Harrington's EZY Venture balances tech and farming to process hemp.

EZT Ventures founders Jen Stark and Bill Rohrer. (Courtesy photo)

It had been less than a year since farming and processing cannabidiol (better known as CBD) from the hemp plant became legal nationwide, and just four months since brother-and-sister team Jen Stark and Bill Rohrer of Harrington launched their CBD oil startup, EZY Venture, when they won a STEM EGDE grant of up to $100,000.

Though young, EZY Venture fit what the Delaware Division of Small Business was looking to fund: a Delaware STEM business under five years old with potential for growth, job creation and long-term viability. Inc. called the CBD oil business “The Next Gold Rush” in 2018, as the demand for the legal hemp extract climbed.

As an agricultural state, Delaware needed to get in on the CBD wave, and EZY offered the vital extraction technology that other hemp farmers in the state don’t.

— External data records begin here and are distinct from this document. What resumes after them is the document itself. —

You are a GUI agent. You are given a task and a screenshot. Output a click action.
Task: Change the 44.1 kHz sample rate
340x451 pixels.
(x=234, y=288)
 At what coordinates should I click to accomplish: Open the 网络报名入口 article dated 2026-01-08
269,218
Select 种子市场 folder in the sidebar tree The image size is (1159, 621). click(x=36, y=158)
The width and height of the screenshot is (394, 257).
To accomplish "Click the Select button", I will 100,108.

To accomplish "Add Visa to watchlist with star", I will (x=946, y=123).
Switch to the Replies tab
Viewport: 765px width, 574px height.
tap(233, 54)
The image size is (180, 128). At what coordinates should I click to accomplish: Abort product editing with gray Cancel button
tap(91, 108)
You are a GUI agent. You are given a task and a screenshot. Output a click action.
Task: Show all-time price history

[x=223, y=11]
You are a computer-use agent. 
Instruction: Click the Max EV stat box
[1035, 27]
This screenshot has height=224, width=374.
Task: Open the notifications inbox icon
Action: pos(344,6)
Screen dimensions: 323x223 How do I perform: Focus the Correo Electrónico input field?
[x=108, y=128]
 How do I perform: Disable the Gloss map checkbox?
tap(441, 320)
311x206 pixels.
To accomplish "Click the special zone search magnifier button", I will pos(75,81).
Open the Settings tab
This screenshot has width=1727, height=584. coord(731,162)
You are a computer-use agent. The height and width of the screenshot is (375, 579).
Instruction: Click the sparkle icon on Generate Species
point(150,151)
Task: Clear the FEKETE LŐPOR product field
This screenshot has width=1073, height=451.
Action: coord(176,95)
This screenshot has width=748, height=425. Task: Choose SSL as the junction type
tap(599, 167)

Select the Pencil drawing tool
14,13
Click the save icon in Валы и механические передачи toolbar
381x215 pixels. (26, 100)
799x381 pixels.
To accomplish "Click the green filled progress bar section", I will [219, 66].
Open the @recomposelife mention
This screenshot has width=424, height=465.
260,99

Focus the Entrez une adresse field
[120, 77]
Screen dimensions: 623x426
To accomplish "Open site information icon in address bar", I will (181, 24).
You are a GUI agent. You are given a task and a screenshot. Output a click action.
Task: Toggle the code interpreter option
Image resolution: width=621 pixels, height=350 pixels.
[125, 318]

“I’m an agronomist by trade,” said Rohrer, who also runs an agriculture and soil fertility business in Harrington. “My background has been production agriculture, working with farmers, soil plant science, so I had some interest as a farm boy and a small farmer to plant some hemp. I’m fascinated by how the plant grows and the whole dynamics of the plant.”

For Stark, whose background is in environmental engineering, the properties of CBD oil and what it may do as a medicinal product got her interested in the industry.

“I had a chronic shoulder issue and I had looked into [CBD oil],” she said. “So we were both looking at two different portions of the market, and talked about how it was growing and how it’s helped a lot of family members as far as inflammation and so forth.”

Since the company just launched in May of this year, at this point the focus is on acquiring the equipment needed to turn the plants into crude CBD extract that can then be sold to other labs for refining for use in consumer products.

“The plant is growing — we have a relationship with about 50 acres worth of industrial hemp,” said Rohrer. “We have the majority of our equipment and instruments. We have a supply chain basically under control. The way that I see it, the grant really increases our processing capabilities.”

And processing capabilities carry a lot of value in the industry at this point.

“There are a lot of farmers that are growing, but there are not a lot of processors,” said Stark. “In fact, everything we hear is that processing is a bottleneck, there aren’t enough processors out there for all the hemp that’s being grown.”

Starting out in an industry that currently doesn’t exist locally is a challenge, Rohrer said: “It’s exciting to be in a brand new business, but at the same time, it really sheds light on how we don’t have any infrastructure. If look at states like Colorado or Kentucky where they have much more significant infrastructure; that’s we’re we’ve got to be going. It may take a year or two or three years, but we’ve got to get there to support our business, the farmers and to really grow the economy locally.”

Currently, EZY has six informal commitments with local farmers, with a goal to extract 50 acres of high-quality industrial hemp this year and 100 acres next year.

And technology is a big part of the process, on every level.

“As an agronomist, I’m dealing with technology all the time with production agriculture,” said Rohrer. “We do soil testing, we do plant tissue testing, we do fertilizer and manure, so we have the instrumentation to provide data to [farmers] that can make data-based decisions. We don’t grow a plant anymore based on how our dad or granddad did it, we do it based on what the data’s telling us. We’re forced to do more with less land [now], and and we have to take advantage of the technological side of production agriculture in order to be more profitable.”

As for the market, Stark and Rohrer are confident that it will only grow.

“The next major milestone that can change the market is when the FDA basically makes some decisions on [whether it] will approve or won’t approve products that provide a health benefit,” Rohrer said. “Right now you can’t do that. For example, if you sell CBD and say it helps with insomnia, then you are not compliance with the FDA.”

FDA approvals on medicinal use for specified conditions could grow the market quickly, but even without FDA approvals, it’s a growing industry. Even legalizing THC (the cannabinoid that gets you high) for recreational use is likely to not hinder the CBD business, they say, though it would make it easier to grow hemp and stay within the legal parameters.

“When you look at the market, there’s a much smaller pool of people who want THC products than people who want CBD products,” Rohrer said. “A lot of people want pain relief, they want the benefits that CBD and other cannabinoids provide and they really don’t want to get high. I don’t see how it would hurt the hemp business. The hemp business is probably hurting the marijuana business.”